因みに“地球の”は、色々混ざりすぎているから総合的に“地球の”に決定した。
『遅れてすまぬな。何せ動くのが億劫でのぅ』
私は昔からズボラであった。
『“魔法の”は相変わらずズボラだね』
『“動物の”。お主は相も変わらず毒舌じゃのぅ』
“ロボの”も“動物の”も魂だけなので今はどのような器かは分からないが、この変人達の事だ。着ぐるみだったりアンドロイドだったりするのだろう。
『そんな挨拶なんていいじゃねぇか!! 早く酒飲もうぜ!!』
『“調味料の”はまた二日酔いになっても知らんぞ。お主は創造主の割に想像力がないからのぅ…二日酔いに効く薬も創り出せんじゃろう』
『うっせぇ!! オレは好きな物しか創らねぇ主義なの!! 大体この中じゃ“魔法の”と“地球の”の能力が高過ぎんだよ』
“調味料の”は“地球の”が考えた調味料が人間のように生活する世界を創ったのだが、調味料に手足が生えて喋り出すというなんとも奇妙な世界なのだ。
『想像力、妄想力では“地球の”には劣るがのぅ』
『けど、何でも創り出す能力は“魔法の”が一番だよね。大雑把に想像しても出来ちゃうんだもん。あれは卑怯だよ』
『そんな事より酒!! じゃんじゃん飲むぜ!!』
“調味料の”はお酒を大きな盃にトクトクと流し入れて一気に飲み干した。
魂だけでどうやって飲むのか原理は分からないが、ああしたいこうしたいと思えば私達は出来るのだから聞かないで欲しい。

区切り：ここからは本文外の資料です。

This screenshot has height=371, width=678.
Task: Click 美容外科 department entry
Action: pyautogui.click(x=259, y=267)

『全く…酔っぱらって“道”から落ちても知らんからな』
用意されたつまみを主に食べながらほんの少しお酒を口にする。私はお酒には弱いのだ。
こうして、皆で飲んで食べて楽しく情報交換と各々の世界の上映会をしながら騒ぎ、あっという間に帰る時間となった。

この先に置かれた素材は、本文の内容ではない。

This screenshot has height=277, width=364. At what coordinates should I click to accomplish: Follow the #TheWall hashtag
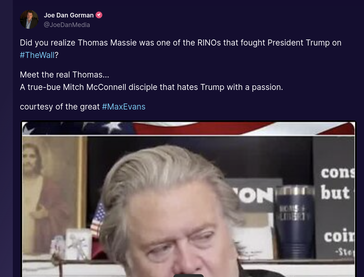37,55
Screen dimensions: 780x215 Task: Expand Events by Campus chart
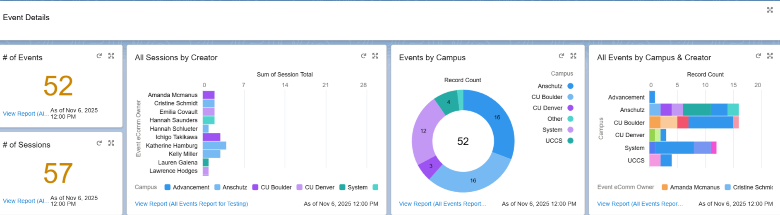pyautogui.click(x=574, y=56)
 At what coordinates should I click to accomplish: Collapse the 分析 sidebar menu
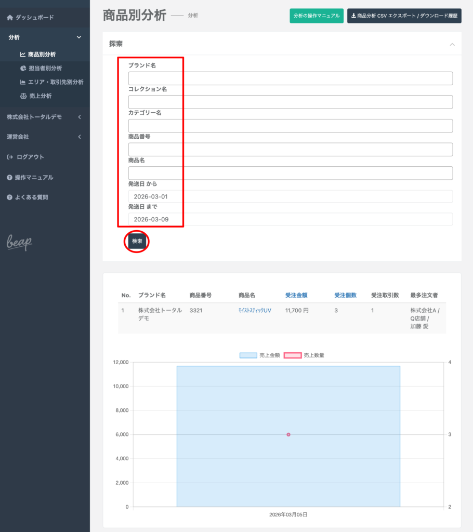[x=79, y=37]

丁度食べ物もお酒も尽き、“調味料の”がベロベロに酔っ払った時であったのだが……。
『まだ飲みたりね~よぉ~っ』
真っ赤な顔の千鳥足(魂がふわふわ蛇行しながら飛んでいる)状態でそんな事を言う“調味料の”を“ロボの”が支えている。しかしアホな“調味料の”は“ロボの”から離れふわふわと私に近寄って来たのだ。
『“魔法の”~~っ』
『何じゃ。“調味料の”、』
この時、抱き付いて(?)きた“調味料の”を避けようとしたのだが、予想外の事にドンッと互いの魂がぶつかってしまい、私の方がポンッとボールのように跳ねてしまった。

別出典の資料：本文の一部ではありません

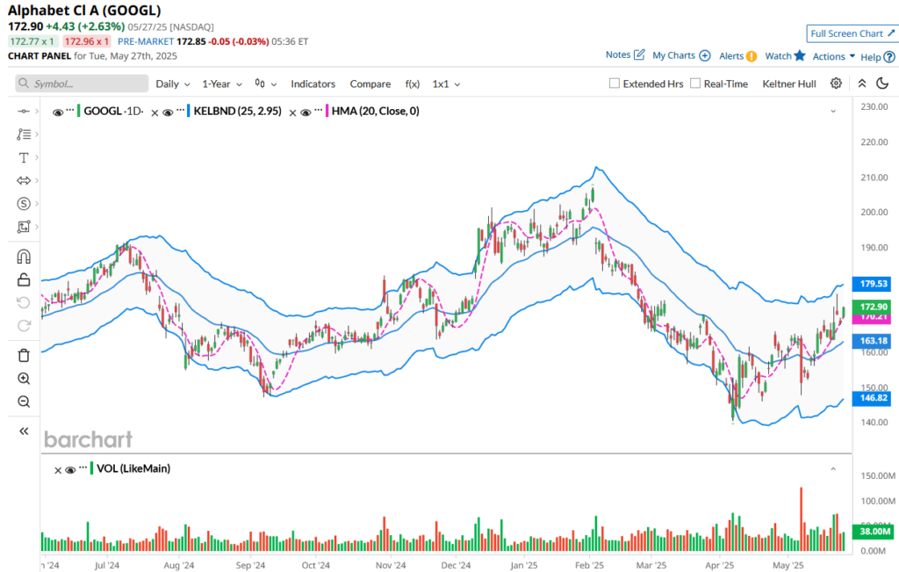Enable the Real-Time checkbox

point(695,83)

『ちょっと、“抜き身”の状態でふらふらしてたら危ないよっ』
『っおい!! “魔法の”!! そっちは“道”が途切れてる!!』
『え?』
皆が血相変えて叫んだ瞬間、ラップを破ってしまったような感覚が魂に伝わり、ぐぐっと重力のようなものがかかって地球へ向かって落下したのである。
『“魔法の”!!』
最後に聞こえたのは、“地球の”の叫び声だった。